**Goal of the exercise**
Write the data out again, exactly as given.

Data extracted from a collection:
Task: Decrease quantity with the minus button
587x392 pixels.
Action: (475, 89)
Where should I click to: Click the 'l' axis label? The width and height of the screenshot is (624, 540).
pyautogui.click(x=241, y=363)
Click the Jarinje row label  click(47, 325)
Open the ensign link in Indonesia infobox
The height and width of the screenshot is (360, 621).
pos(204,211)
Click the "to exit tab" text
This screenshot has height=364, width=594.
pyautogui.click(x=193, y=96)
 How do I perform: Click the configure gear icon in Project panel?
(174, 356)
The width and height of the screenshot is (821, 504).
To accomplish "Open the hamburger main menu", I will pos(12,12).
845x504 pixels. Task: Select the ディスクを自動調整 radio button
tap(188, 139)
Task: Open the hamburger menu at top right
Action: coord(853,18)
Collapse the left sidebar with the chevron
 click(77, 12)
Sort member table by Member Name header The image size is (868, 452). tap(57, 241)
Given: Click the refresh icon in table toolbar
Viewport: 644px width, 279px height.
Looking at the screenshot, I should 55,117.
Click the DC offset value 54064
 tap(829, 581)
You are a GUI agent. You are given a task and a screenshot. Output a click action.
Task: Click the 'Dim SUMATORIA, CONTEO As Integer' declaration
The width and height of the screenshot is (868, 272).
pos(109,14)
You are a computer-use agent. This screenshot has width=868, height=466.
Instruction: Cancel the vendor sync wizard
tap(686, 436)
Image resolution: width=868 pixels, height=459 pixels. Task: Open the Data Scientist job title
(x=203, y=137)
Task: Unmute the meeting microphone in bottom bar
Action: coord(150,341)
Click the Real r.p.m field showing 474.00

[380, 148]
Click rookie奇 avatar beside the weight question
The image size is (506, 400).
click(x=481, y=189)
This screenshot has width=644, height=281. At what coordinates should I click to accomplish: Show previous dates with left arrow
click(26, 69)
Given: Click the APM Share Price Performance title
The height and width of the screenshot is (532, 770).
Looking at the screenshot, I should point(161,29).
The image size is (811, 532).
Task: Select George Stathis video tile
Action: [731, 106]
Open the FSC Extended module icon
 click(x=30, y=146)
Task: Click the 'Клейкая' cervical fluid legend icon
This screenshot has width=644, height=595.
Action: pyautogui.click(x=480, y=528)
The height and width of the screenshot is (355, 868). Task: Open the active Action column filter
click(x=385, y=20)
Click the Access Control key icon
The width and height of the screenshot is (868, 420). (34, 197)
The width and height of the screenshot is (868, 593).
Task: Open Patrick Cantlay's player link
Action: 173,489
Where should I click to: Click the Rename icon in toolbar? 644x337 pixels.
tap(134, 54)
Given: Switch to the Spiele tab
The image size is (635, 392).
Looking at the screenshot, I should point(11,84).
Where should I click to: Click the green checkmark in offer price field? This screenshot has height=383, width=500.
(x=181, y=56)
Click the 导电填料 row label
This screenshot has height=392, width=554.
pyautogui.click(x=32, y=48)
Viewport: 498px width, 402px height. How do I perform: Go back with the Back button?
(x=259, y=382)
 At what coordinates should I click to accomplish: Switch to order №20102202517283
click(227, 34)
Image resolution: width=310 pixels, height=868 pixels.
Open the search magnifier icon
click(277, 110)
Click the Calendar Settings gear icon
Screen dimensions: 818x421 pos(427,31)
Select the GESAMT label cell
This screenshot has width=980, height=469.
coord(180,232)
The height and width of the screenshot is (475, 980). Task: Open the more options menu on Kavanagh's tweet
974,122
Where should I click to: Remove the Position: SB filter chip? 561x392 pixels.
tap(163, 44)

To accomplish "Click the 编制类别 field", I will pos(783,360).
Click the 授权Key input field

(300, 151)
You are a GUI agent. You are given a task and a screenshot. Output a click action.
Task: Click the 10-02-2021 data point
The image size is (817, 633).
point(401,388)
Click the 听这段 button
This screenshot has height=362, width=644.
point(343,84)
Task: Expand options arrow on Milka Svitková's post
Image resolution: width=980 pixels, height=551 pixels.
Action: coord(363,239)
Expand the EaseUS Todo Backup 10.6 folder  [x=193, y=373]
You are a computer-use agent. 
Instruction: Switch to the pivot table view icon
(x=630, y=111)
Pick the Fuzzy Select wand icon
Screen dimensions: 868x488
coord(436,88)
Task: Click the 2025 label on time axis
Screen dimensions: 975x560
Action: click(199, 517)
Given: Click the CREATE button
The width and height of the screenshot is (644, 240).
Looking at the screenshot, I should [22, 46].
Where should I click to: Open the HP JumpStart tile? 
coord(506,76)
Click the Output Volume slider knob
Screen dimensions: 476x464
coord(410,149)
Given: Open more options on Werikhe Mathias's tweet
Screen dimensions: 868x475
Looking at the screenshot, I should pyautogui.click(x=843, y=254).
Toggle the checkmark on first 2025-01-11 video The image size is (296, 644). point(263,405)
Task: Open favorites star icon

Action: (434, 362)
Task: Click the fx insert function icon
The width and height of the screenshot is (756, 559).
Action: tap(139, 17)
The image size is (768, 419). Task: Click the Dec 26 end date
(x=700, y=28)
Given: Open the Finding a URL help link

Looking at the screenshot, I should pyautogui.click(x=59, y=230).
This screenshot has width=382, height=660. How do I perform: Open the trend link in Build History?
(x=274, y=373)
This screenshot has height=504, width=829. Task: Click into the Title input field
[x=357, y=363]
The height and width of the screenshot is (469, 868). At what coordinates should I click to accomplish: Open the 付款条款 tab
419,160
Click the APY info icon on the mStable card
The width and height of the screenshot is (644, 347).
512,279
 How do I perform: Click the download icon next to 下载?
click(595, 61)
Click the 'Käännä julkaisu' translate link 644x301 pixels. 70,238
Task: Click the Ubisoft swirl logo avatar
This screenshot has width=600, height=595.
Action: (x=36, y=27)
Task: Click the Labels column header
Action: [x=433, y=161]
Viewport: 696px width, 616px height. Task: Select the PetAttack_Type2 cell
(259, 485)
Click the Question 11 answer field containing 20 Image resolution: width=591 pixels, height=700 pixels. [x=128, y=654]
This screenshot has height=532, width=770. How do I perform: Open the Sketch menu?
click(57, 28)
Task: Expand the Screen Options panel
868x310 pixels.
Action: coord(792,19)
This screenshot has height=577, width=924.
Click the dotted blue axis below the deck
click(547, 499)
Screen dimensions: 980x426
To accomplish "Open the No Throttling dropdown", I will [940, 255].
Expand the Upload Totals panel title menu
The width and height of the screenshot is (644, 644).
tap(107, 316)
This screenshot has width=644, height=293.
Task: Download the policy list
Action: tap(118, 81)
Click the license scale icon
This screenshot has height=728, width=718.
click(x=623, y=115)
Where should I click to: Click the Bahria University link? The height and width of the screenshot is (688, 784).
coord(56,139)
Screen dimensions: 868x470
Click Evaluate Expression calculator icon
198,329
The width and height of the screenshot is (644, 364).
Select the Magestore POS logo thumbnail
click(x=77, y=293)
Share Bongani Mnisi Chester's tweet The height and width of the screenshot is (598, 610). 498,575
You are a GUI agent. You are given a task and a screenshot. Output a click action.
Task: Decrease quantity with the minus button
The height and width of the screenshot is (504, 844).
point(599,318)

**Response for this exercise**
Task: Decrease quantity with the minus button
587x392 pixels.
Action: (475, 89)
Where should I click to: Click the 'l' axis label? The width and height of the screenshot is (624, 540).
pyautogui.click(x=241, y=363)
Click the Jarinje row label  click(47, 325)
Open the ensign link in Indonesia infobox
The height and width of the screenshot is (360, 621).
pos(204,211)
Click the "to exit tab" text
This screenshot has height=364, width=594.
pyautogui.click(x=193, y=96)
 How do I perform: Click the configure gear icon in Project panel?
(174, 356)
The width and height of the screenshot is (821, 504).
To accomplish "Open the hamburger main menu", I will pos(12,12).
845x504 pixels. Task: Select the ディスクを自動調整 radio button
tap(188, 139)
Task: Open the hamburger menu at top right
Action: coord(853,18)
Collapse the left sidebar with the chevron
 click(77, 12)
Sort member table by Member Name header The image size is (868, 452). tap(57, 241)
Given: Click the refresh icon in table toolbar
Viewport: 644px width, 279px height.
Looking at the screenshot, I should 55,117.
Click the DC offset value 54064
 tap(829, 581)
You are a GUI agent. You are given a task and a screenshot. Output a click action.
Task: Click the 'Dim SUMATORIA, CONTEO As Integer' declaration
The width and height of the screenshot is (868, 272).
pos(109,14)
You are a computer-use agent. This screenshot has width=868, height=466.
Instruction: Cancel the vendor sync wizard
tap(686, 436)
Image resolution: width=868 pixels, height=459 pixels. Task: Open the Data Scientist job title
(x=203, y=137)
Task: Unmute the meeting microphone in bottom bar
Action: coord(150,341)
Click the Real r.p.m field showing 474.00

[380, 148]
Click rookie奇 avatar beside the weight question
The image size is (506, 400).
click(x=481, y=189)
This screenshot has width=644, height=281. At what coordinates should I click to accomplish: Show previous dates with left arrow
click(26, 69)
Given: Click the APM Share Price Performance title
The height and width of the screenshot is (532, 770).
Looking at the screenshot, I should point(161,29).
The image size is (811, 532).
Task: Select George Stathis video tile
Action: [731, 106]
Open the FSC Extended module icon
 click(x=30, y=146)
Task: Click the 'Клейкая' cervical fluid legend icon
This screenshot has width=644, height=595.
Action: pyautogui.click(x=480, y=528)
The height and width of the screenshot is (355, 868). Task: Open the active Action column filter
click(x=385, y=20)
Click the Access Control key icon
The width and height of the screenshot is (868, 420). (34, 197)
The width and height of the screenshot is (868, 593).
Task: Open Patrick Cantlay's player link
Action: 173,489
Where should I click to: Click the Rename icon in toolbar? 644x337 pixels.
tap(134, 54)
Given: Switch to the Spiele tab
The image size is (635, 392).
Looking at the screenshot, I should point(11,84).
Where should I click to: Click the green checkmark in offer price field? This screenshot has height=383, width=500.
(x=181, y=56)
Click the 导电填料 row label
This screenshot has height=392, width=554.
pyautogui.click(x=32, y=48)
Viewport: 498px width, 402px height. How do I perform: Go back with the Back button?
(x=259, y=382)
 At what coordinates should I click to accomplish: Switch to order №20102202517283
click(227, 34)
Image resolution: width=310 pixels, height=868 pixels.
Open the search magnifier icon
click(277, 110)
Click the Calendar Settings gear icon
Screen dimensions: 818x421 pos(427,31)
Select the GESAMT label cell
This screenshot has width=980, height=469.
coord(180,232)
The height and width of the screenshot is (475, 980). Task: Open the more options menu on Kavanagh's tweet
974,122
Where should I click to: Remove the Position: SB filter chip? 561x392 pixels.
tap(163, 44)

To accomplish "Click the 编制类别 field", I will pos(783,360).
Click the 授权Key input field

(300, 151)
You are a GUI agent. You are given a task and a screenshot. Output a click action.
Task: Click the 10-02-2021 data point
The image size is (817, 633).
point(401,388)
Click the 听这段 button
This screenshot has height=362, width=644.
point(343,84)
Task: Expand options arrow on Milka Svitková's post
Image resolution: width=980 pixels, height=551 pixels.
Action: coord(363,239)
Expand the EaseUS Todo Backup 10.6 folder  [x=193, y=373]
You are a computer-use agent. 
Instruction: Switch to the pivot table view icon
(x=630, y=111)
Pick the Fuzzy Select wand icon
Screen dimensions: 868x488
coord(436,88)
Task: Click the 2025 label on time axis
Screen dimensions: 975x560
Action: click(199, 517)
Given: Click the CREATE button
The width and height of the screenshot is (644, 240).
Looking at the screenshot, I should [22, 46].
Where should I click to: Open the HP JumpStart tile? 
coord(506,76)
Click the Output Volume slider knob
Screen dimensions: 476x464
coord(410,149)
Given: Open more options on Werikhe Mathias's tweet
Screen dimensions: 868x475
Looking at the screenshot, I should pyautogui.click(x=843, y=254).
Toggle the checkmark on first 2025-01-11 video The image size is (296, 644). point(263,405)
Task: Open favorites star icon

Action: (434, 362)
Task: Click the fx insert function icon
The width and height of the screenshot is (756, 559).
Action: tap(139, 17)
The image size is (768, 419). Task: Click the Dec 26 end date
(x=700, y=28)
Given: Open the Finding a URL help link

Looking at the screenshot, I should pyautogui.click(x=59, y=230).
This screenshot has width=382, height=660. How do I perform: Open the trend link in Build History?
(x=274, y=373)
This screenshot has height=504, width=829. Task: Click into the Title input field
[x=357, y=363]
The height and width of the screenshot is (469, 868). At what coordinates should I click to accomplish: Open the 付款条款 tab
419,160
Click the APY info icon on the mStable card
The width and height of the screenshot is (644, 347).
512,279
 How do I perform: Click the download icon next to 下载?
click(595, 61)
Click the 'Käännä julkaisu' translate link 644x301 pixels. 70,238
Task: Click the Ubisoft swirl logo avatar
This screenshot has width=600, height=595.
Action: (x=36, y=27)
Task: Click the Labels column header
Action: [x=433, y=161]
Viewport: 696px width, 616px height. Task: Select the PetAttack_Type2 cell
(259, 485)
Click the Question 11 answer field containing 20 Image resolution: width=591 pixels, height=700 pixels. [x=128, y=654]
This screenshot has height=532, width=770. How do I perform: Open the Sketch menu?
click(57, 28)
Task: Expand the Screen Options panel
868x310 pixels.
Action: coord(792,19)
This screenshot has height=577, width=924.
Click the dotted blue axis below the deck
click(547, 499)
Screen dimensions: 980x426
To accomplish "Open the No Throttling dropdown", I will [940, 255].
Expand the Upload Totals panel title menu
The width and height of the screenshot is (644, 644).
tap(107, 316)
This screenshot has width=644, height=293.
Task: Download the policy list
Action: tap(118, 81)
Click the license scale icon
This screenshot has height=728, width=718.
click(x=623, y=115)
Where should I click to: Click the Bahria University link? The height and width of the screenshot is (688, 784).
coord(56,139)
Screen dimensions: 868x470
Click Evaluate Expression calculator icon
198,329
The width and height of the screenshot is (644, 364).
Select the Magestore POS logo thumbnail
click(x=77, y=293)
Share Bongani Mnisi Chester's tweet The height and width of the screenshot is (598, 610). 498,575
You are a GUI agent. You are given a task and a screenshot. Output a click action.
Task: Decrease quantity with the minus button
The height and width of the screenshot is (504, 844).
point(599,318)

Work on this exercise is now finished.